The issue isn’t so much the high prices themselves—a problem that earned Amazon a class action lawsuit back home in the U.S.—but rather the fact that Amazon responded by punishing the sellers.
Amazon has been open and indeed bullish about suspending seller accounts over the offense of price gouging during the early COVID-19 lockdowns. CEO Jeff Bezos said in April that it had kicked out more than 6,000 sellers around the world, turning over some of their information to U.S. state attorneys general offices. Amazon is also lobbying Congress for a federal price-gouging law.
In Germany, this campaign could turn out to be illegal, given Amazon’s growing power in the country’s e-commerce market.
“Due to high prices, some dealers were kicked out of the system,” Kay Weidner, a spokesman for Germany’s Federal Cartel Office, told Fortune Monday. “We wanted Amazon to explain to us this price-monitoring system they have, and why they have it.
“We sent out a couple questions to Amazon. They answered quite comprehensively, and we are now evaluating” those answers, Weidner said, while declining to give a timeline for that evaluation.
The investigation was first made public in a Frankfurter Allgemeine Zeitung interview with Andreas Mundt, the Federal Cartel Office’s president.
The penalty
If the Federal Cartel Office decides that Amazon is breaking German antitrust law, it could in theory fine the company, though history suggests that it is pretty successful at getting Amazon to change its behavior instead.
Back in 2013, the German antitrust watchdog forced Amazon to change its terms and conditions for third-party sellers: The company previously banned sellers from charging less for their wares on other online platforms, compared with the prices they set on Amazon.

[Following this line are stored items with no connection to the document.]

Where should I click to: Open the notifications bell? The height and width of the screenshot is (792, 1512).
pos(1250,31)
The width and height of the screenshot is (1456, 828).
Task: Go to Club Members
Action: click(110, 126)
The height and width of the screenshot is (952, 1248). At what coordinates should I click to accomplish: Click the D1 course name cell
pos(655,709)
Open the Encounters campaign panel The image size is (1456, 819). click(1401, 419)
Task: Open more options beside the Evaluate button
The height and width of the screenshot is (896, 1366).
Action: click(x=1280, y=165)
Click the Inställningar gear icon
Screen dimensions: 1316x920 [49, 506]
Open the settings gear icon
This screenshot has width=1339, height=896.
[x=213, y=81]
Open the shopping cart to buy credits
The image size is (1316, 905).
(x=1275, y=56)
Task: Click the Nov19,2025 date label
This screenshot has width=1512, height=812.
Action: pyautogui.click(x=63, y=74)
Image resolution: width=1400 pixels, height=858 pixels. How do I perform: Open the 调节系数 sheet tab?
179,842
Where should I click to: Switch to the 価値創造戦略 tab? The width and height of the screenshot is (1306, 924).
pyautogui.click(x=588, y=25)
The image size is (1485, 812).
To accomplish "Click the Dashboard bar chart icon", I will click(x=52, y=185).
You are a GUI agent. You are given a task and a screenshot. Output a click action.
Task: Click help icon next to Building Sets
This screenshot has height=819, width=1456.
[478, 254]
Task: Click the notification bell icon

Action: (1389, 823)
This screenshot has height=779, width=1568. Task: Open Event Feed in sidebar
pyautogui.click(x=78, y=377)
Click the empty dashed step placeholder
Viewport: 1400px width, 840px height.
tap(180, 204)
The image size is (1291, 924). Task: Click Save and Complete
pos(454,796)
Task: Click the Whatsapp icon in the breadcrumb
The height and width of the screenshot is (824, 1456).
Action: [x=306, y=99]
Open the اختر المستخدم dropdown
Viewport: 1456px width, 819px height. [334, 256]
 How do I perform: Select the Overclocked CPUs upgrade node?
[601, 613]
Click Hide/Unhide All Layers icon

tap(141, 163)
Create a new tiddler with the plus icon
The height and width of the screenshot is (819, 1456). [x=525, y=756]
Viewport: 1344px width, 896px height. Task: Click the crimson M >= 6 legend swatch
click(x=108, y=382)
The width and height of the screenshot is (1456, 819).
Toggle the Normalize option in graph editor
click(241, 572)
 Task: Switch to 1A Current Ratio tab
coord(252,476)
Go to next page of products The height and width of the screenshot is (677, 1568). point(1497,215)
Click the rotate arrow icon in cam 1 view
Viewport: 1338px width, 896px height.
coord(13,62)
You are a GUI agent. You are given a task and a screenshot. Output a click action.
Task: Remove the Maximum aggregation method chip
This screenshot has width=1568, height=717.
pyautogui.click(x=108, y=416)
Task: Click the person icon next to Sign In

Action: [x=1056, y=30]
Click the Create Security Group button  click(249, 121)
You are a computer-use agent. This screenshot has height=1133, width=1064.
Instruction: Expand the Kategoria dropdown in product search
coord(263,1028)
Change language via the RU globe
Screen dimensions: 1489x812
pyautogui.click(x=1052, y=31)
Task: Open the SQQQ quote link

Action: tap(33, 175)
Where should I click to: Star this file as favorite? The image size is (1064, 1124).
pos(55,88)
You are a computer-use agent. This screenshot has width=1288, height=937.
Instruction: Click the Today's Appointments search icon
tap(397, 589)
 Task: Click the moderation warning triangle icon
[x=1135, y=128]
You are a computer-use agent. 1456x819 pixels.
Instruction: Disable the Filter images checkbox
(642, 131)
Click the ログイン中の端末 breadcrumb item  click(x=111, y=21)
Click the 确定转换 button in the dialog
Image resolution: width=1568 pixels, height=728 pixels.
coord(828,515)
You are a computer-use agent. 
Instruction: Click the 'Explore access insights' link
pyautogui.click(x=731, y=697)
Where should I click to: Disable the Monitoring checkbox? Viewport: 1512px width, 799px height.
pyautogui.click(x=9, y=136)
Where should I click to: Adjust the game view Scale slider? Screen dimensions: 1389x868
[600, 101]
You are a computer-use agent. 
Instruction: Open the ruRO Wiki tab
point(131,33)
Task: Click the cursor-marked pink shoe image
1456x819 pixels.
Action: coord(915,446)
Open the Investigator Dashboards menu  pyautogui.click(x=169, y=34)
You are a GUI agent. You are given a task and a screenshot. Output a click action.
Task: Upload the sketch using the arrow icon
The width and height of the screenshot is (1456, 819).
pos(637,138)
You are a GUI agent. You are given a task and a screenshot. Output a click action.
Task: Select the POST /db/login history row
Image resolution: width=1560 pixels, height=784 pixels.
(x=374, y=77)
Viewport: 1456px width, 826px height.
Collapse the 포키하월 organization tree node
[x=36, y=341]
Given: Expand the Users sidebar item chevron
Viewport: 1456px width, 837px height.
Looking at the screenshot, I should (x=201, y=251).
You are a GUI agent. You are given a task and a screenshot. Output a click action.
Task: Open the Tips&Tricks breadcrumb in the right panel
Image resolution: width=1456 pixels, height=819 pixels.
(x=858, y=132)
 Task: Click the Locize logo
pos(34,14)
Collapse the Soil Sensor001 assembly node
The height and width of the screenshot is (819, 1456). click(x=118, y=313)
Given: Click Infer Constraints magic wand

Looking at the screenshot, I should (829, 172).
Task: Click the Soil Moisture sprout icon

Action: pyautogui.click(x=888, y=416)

And just last year, the Federal Cartel Office forced Amazon to amend the terms it gave sellers regarding liability, jurisdiction, and confidentiality—this time across the world.
This latest probe isn’t even the first to take place in the context of the pandemic.
According to Weidner, some sellers also complained when, in the early days of the COVID-19 outbreak lockdown, Amazon prioritized the shipping of certain essential products over other wares. Amazon responded to the Federal Cartel Office’s questions, and the watchdog came away satisfied with the firm’s response.
“Amazon selling partners set their own product prices in our store,” an Amazon spokesperson said in an emailed statement regarding the investigation that is now ongoing.
“We want customers to buy with confidence anytime they make a purchase on Amazon.de, and we have policies to help ensure selling partners are pricing their products competitively,” the spokesperson said. “Our systems are designed to take action against price gouging. If selling partners have concerns, we encourage them to contact our selling partner support.”
Amazon is also being investigated by the European Commission’s antitrust directorate, which wants to see whether Amazon is using data from third-party sellers on its platform to better promote its own products. The Wall Street Journal reported in June that formal antitrust charges may be looming on that front.
Antitrust issues aside, Amazon has had a string of labor issues in Germany. Strikes are fairly regular events at Amazon’s logistics warehouses, and—as in France—that trend has been continuing during the pandemic.
At the end of June, workers at six of Amazon’s German facilities went on strike for two days, owing to safety fears that followed the infection of dozens of their colleagues.